> WHAT YOU HAVE TO DO
Among the lines below, keep only those from the one containing "Given: Click the +121%" through the one containing "Click the 库存管理 sidebar icon", and reproduce them exactly.

START DATASET ENTRIES

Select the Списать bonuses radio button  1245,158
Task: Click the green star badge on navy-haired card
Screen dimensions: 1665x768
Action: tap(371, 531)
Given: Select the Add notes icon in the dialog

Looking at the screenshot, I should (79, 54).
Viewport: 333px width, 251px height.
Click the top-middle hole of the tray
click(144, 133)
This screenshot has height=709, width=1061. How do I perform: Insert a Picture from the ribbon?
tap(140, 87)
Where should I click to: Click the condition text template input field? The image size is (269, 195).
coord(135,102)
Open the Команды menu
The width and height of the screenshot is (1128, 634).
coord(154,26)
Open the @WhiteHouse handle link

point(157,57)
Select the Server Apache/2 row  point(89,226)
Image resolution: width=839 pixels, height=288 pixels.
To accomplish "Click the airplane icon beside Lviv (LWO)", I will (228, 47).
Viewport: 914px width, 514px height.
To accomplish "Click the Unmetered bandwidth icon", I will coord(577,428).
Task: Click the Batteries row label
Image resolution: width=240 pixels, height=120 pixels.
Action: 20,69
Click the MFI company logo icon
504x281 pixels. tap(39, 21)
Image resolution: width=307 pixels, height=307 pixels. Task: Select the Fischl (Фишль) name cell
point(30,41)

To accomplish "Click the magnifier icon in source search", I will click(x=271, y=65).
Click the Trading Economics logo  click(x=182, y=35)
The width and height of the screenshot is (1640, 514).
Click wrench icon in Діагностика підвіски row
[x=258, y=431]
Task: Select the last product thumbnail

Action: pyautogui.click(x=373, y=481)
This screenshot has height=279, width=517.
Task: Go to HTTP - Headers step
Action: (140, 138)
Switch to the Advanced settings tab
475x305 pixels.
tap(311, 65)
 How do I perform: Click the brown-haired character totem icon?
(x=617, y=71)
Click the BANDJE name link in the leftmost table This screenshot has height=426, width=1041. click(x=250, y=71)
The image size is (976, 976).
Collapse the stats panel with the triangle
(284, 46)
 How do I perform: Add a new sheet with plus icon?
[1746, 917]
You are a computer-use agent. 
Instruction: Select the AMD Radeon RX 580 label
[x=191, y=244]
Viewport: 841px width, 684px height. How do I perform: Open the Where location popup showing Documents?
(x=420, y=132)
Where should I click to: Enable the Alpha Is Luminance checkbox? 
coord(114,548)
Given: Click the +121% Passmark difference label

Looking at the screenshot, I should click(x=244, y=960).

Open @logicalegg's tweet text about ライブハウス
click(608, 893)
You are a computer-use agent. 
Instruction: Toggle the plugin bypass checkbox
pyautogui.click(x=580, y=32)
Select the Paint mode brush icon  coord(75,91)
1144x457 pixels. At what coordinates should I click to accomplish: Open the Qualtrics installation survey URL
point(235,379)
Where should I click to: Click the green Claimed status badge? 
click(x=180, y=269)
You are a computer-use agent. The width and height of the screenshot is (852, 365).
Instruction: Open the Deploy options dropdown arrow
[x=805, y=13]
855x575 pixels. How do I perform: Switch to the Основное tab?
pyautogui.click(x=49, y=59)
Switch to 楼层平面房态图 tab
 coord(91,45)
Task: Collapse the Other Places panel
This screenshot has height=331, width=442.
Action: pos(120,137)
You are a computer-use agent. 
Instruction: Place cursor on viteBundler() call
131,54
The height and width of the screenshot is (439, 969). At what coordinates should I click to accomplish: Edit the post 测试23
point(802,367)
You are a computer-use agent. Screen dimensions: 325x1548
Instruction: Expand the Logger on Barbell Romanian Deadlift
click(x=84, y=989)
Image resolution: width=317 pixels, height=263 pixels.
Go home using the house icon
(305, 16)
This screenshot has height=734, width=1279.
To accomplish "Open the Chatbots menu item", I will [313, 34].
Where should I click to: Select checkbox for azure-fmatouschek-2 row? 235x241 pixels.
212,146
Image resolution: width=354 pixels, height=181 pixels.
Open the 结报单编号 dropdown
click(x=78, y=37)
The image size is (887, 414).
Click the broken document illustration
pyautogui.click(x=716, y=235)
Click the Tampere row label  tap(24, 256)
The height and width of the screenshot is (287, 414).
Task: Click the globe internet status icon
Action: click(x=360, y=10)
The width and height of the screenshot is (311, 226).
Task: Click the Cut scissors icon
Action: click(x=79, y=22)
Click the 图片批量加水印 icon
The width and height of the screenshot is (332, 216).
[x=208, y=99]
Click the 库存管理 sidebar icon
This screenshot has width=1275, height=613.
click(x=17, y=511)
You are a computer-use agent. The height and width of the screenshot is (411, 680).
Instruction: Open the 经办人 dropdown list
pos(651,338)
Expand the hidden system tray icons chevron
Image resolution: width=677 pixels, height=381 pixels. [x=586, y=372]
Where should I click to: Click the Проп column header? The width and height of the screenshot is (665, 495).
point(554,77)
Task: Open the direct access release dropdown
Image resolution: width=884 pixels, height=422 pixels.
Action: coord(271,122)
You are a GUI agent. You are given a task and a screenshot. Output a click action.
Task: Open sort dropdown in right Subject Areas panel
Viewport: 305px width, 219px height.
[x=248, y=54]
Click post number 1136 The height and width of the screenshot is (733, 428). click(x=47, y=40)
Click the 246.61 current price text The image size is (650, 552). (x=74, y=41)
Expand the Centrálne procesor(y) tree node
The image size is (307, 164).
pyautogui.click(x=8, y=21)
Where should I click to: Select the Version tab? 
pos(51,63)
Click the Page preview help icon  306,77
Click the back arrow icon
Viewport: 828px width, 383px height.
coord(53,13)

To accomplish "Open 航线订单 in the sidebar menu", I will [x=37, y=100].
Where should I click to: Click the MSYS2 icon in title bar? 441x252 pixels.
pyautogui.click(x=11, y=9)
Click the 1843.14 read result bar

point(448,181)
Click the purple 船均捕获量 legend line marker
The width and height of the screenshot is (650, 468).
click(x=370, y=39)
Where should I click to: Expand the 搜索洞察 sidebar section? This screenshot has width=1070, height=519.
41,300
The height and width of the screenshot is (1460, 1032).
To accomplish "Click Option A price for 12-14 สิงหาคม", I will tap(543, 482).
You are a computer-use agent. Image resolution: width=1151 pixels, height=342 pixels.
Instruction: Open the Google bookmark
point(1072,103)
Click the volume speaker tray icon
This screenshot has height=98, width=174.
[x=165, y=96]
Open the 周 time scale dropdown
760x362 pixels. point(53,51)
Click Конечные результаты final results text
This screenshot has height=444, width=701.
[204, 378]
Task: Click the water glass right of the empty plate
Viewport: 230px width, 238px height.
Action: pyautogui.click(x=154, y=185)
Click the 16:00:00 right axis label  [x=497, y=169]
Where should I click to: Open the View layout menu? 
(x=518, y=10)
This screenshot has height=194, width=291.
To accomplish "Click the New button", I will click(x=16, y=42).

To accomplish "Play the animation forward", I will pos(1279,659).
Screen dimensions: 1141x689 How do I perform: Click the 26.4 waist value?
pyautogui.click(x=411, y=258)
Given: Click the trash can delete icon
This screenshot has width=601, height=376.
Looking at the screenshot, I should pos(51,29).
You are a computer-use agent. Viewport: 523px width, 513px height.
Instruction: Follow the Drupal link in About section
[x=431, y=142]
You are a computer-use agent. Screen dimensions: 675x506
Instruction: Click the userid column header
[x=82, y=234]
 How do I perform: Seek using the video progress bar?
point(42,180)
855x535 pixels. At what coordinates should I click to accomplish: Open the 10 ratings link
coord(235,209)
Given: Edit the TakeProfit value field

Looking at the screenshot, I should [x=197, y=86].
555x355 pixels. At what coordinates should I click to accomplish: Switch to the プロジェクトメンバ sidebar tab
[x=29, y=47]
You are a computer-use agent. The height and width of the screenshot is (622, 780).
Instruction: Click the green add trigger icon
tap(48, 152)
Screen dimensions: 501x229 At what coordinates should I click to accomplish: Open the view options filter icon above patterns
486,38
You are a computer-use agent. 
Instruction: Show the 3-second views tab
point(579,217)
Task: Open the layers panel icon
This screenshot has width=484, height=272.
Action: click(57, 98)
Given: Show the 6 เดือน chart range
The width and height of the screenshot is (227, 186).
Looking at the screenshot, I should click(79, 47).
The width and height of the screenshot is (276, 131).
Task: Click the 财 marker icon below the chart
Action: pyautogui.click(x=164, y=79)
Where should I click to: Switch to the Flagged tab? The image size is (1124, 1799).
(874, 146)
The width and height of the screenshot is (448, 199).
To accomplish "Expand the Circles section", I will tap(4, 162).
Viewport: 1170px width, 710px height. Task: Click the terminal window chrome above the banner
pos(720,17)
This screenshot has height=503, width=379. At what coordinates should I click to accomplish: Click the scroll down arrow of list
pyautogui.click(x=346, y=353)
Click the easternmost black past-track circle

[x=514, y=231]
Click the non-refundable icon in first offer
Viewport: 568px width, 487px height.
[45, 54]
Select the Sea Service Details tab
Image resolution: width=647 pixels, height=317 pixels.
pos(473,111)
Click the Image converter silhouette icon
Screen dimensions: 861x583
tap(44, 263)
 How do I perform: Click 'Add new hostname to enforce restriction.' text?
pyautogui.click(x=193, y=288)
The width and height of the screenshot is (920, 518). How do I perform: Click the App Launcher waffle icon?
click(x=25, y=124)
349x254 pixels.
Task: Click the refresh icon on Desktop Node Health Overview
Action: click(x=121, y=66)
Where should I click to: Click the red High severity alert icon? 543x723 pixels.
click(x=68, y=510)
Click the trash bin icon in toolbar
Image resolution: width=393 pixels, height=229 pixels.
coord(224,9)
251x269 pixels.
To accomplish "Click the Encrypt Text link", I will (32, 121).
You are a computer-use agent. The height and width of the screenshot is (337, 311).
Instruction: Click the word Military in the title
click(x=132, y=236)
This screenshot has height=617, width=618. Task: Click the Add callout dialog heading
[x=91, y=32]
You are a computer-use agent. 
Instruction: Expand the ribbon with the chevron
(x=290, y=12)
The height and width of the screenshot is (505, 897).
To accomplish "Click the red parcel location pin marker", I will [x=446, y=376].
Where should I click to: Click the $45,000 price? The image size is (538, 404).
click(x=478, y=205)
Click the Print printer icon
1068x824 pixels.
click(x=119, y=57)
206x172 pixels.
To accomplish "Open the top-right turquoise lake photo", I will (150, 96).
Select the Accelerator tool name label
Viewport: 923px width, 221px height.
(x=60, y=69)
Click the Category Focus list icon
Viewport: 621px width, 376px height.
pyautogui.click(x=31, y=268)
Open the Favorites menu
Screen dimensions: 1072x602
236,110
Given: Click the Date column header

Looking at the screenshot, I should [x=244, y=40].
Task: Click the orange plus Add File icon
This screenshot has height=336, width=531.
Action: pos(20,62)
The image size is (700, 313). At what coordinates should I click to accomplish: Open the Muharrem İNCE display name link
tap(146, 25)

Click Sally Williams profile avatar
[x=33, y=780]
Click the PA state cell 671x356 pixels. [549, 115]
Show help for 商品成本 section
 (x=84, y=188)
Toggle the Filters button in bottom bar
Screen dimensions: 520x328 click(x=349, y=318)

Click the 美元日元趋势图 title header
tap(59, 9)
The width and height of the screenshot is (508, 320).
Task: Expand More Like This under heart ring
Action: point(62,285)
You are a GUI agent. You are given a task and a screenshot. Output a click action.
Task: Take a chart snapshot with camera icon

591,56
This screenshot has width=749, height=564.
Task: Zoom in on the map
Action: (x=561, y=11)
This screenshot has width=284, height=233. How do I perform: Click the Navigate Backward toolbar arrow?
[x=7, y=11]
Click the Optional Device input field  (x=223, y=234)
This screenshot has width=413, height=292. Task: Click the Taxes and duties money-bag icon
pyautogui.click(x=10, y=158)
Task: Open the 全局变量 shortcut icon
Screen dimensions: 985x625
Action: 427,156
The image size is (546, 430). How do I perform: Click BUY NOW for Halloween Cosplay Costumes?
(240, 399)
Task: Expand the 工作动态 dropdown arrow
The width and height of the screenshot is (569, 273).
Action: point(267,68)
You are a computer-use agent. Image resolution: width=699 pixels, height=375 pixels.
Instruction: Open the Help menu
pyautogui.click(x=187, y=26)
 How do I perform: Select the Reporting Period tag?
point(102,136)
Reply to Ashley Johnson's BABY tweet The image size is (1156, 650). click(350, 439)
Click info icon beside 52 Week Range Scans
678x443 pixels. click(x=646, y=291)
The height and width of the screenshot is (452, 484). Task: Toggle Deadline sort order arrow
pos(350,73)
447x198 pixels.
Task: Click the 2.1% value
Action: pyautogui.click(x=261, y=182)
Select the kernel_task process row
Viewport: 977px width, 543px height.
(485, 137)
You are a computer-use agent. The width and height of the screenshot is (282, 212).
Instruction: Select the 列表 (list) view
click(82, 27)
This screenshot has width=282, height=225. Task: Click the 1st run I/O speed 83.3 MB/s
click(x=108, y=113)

END DATASET ENTRIES

> WRITTEN ANSWER
Given: Click the +121% Passmark difference label

Looking at the screenshot, I should click(x=244, y=960).

Open @logicalegg's tweet text about ライブハウス
click(608, 893)
You are a computer-use agent. 
Instruction: Toggle the plugin bypass checkbox
pyautogui.click(x=580, y=32)
Select the Paint mode brush icon  coord(75,91)
1144x457 pixels. At what coordinates should I click to accomplish: Open the Qualtrics installation survey URL
point(235,379)
Where should I click to: Click the green Claimed status badge? 
click(x=180, y=269)
You are a computer-use agent. The width and height of the screenshot is (852, 365).
Instruction: Open the Deploy options dropdown arrow
[x=805, y=13]
855x575 pixels. How do I perform: Switch to the Основное tab?
pyautogui.click(x=49, y=59)
Switch to 楼层平面房态图 tab
 coord(91,45)
Task: Collapse the Other Places panel
This screenshot has height=331, width=442.
Action: pos(120,137)
You are a computer-use agent. 
Instruction: Place cursor on viteBundler() call
131,54
The height and width of the screenshot is (439, 969). At what coordinates should I click to accomplish: Edit the post 测试23
point(802,367)
You are a computer-use agent. Screen dimensions: 325x1548
Instruction: Expand the Logger on Barbell Romanian Deadlift
click(x=84, y=989)
Image resolution: width=317 pixels, height=263 pixels.
Go home using the house icon
(305, 16)
This screenshot has height=734, width=1279.
To accomplish "Open the Chatbots menu item", I will [313, 34].
Where should I click to: Select checkbox for azure-fmatouschek-2 row? 235x241 pixels.
212,146
Image resolution: width=354 pixels, height=181 pixels.
Open the 结报单编号 dropdown
click(x=78, y=37)
The image size is (887, 414).
Click the broken document illustration
pyautogui.click(x=716, y=235)
Click the Tampere row label  tap(24, 256)
The height and width of the screenshot is (287, 414).
Task: Click the globe internet status icon
Action: click(x=360, y=10)
The width and height of the screenshot is (311, 226).
Task: Click the Cut scissors icon
Action: click(x=79, y=22)
Click the 图片批量加水印 icon
The width and height of the screenshot is (332, 216).
[x=208, y=99]
Click the 库存管理 sidebar icon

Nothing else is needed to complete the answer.